### Exercise input ###

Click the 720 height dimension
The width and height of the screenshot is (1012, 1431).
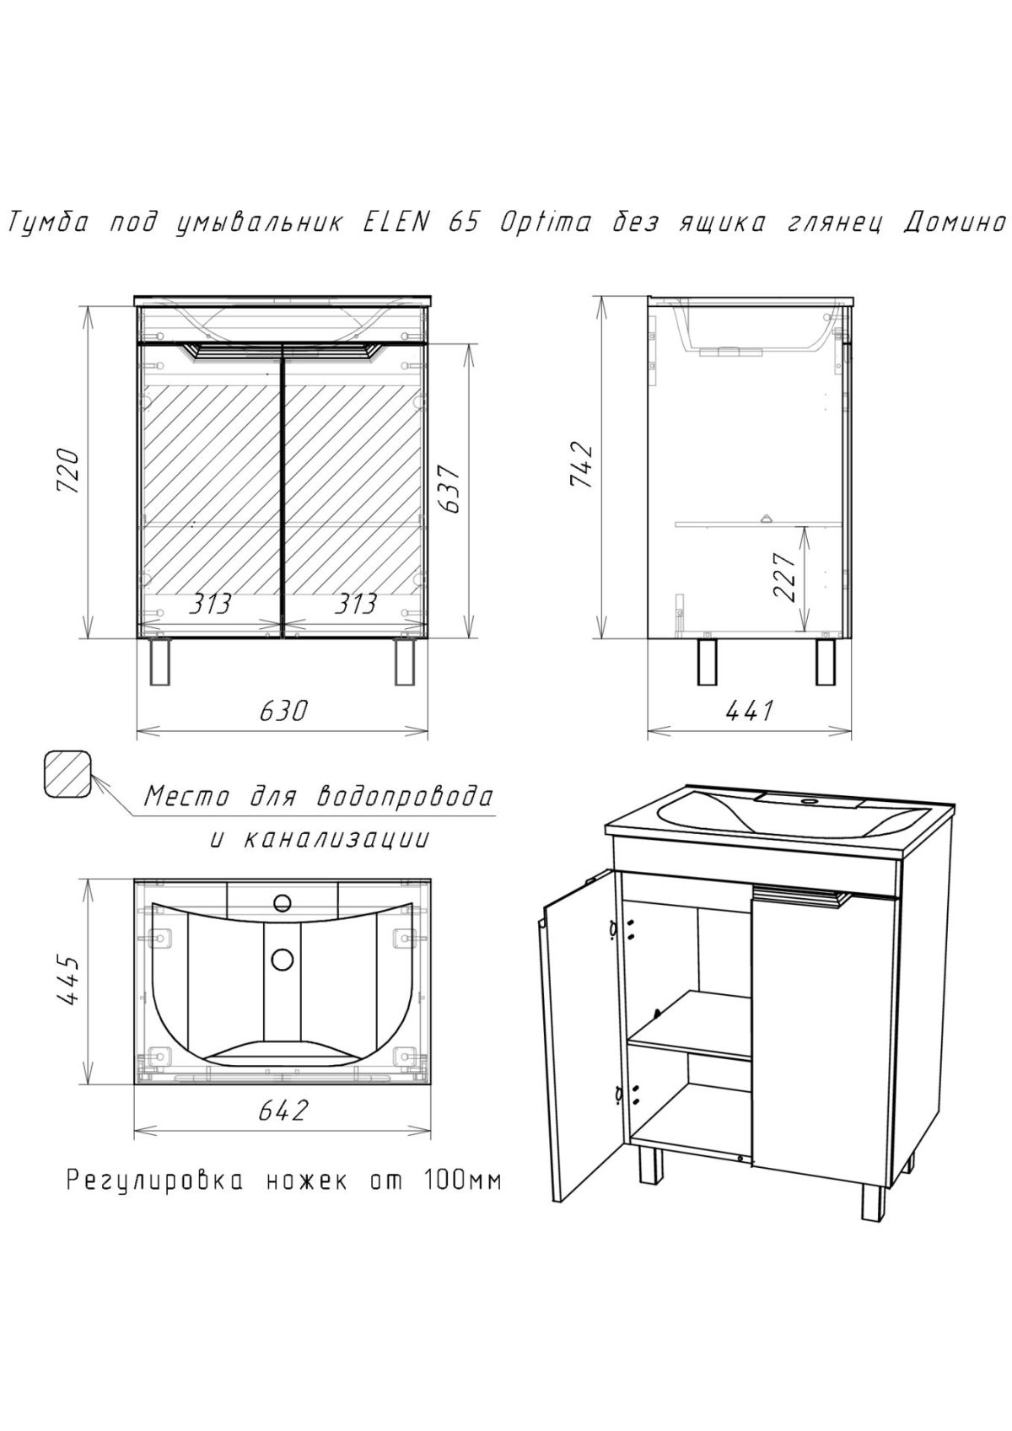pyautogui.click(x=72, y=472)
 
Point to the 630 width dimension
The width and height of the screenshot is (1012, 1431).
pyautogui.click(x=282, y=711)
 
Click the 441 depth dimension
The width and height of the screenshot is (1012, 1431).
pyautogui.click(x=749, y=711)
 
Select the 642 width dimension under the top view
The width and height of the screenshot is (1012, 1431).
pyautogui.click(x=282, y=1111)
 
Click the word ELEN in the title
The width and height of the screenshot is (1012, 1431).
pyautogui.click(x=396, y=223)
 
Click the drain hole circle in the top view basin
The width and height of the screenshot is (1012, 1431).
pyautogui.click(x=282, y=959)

###

Short task |
Please set out all of the material above as a JSON list of strings, one string per line, with blank lines and pictures left out.

Response to this task |
[
  "Click the 720 height dimension",
  "The width and height of the screenshot is (1012, 1431).",
  "pyautogui.click(x=72, y=472)",
  "Point to the 630 width dimension",
  "The width and height of the screenshot is (1012, 1431).",
  "pyautogui.click(x=282, y=711)",
  "Click the 441 depth dimension",
  "The width and height of the screenshot is (1012, 1431).",
  "pyautogui.click(x=749, y=711)",
  "Select the 642 width dimension under the top view",
  "The width and height of the screenshot is (1012, 1431).",
  "pyautogui.click(x=282, y=1111)",
  "Click the word ELEN in the title",
  "The width and height of the screenshot is (1012, 1431).",
  "pyautogui.click(x=396, y=223)",
  "Click the drain hole circle in the top view basin",
  "The width and height of the screenshot is (1012, 1431).",
  "pyautogui.click(x=282, y=959)"
]